For each line below that includes the word "dropdown", make a copy.

[Items from a data source]
------

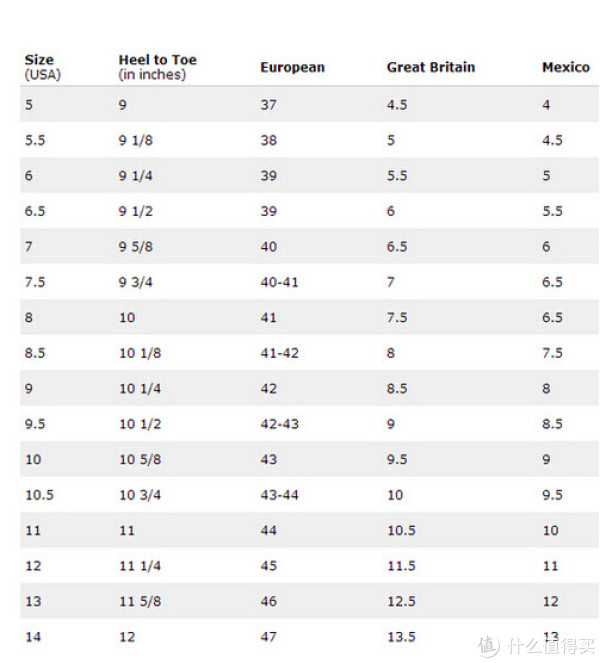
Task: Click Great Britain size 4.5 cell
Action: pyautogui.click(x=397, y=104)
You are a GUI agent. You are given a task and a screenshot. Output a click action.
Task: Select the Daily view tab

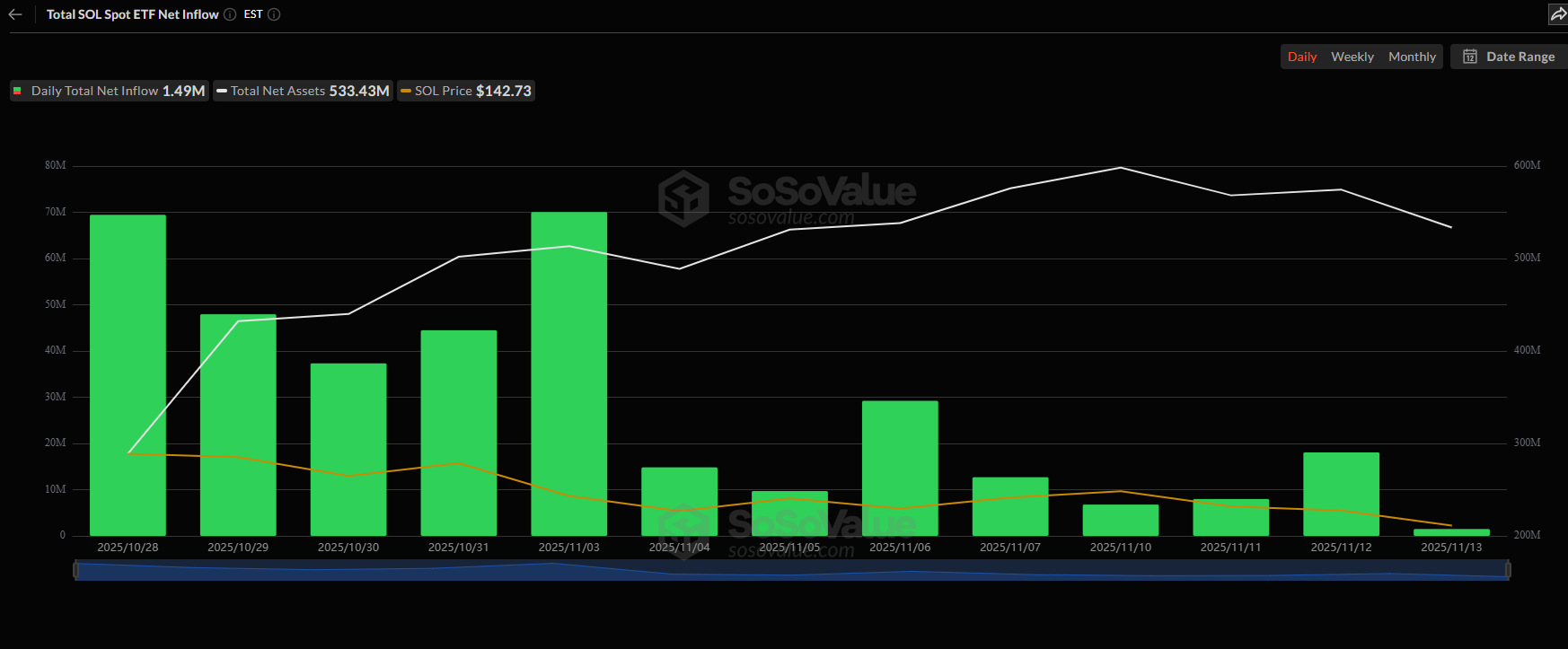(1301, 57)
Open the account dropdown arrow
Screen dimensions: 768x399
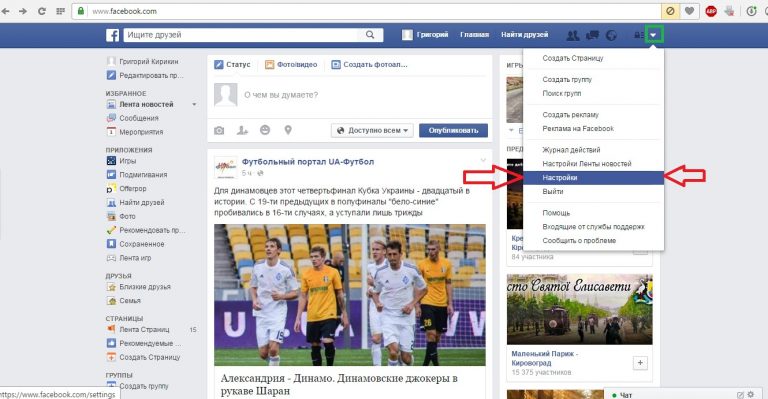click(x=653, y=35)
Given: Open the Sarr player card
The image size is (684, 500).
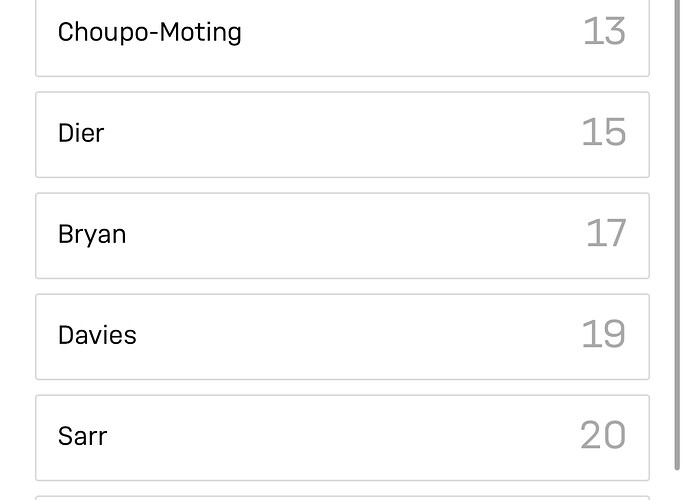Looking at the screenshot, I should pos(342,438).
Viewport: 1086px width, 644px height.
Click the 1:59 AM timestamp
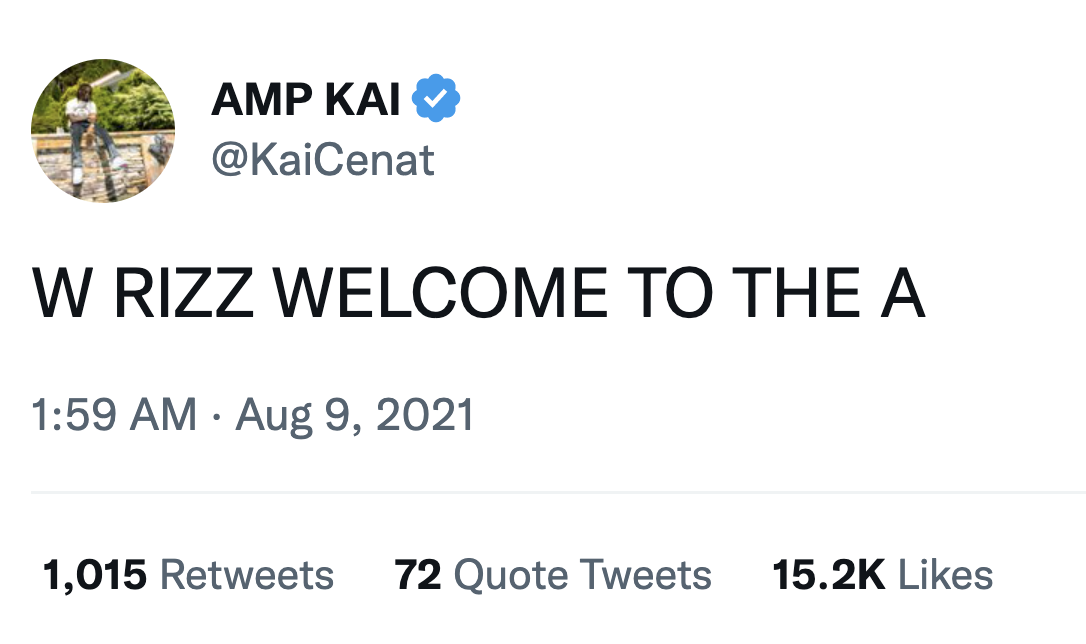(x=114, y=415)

------

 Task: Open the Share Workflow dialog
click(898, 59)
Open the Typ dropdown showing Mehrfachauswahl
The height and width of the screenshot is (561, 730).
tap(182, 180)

------

__WRITTEN ANSWER__
Open the account dropdown arrow
Open the Typ dropdown showing Mehrfachauswahl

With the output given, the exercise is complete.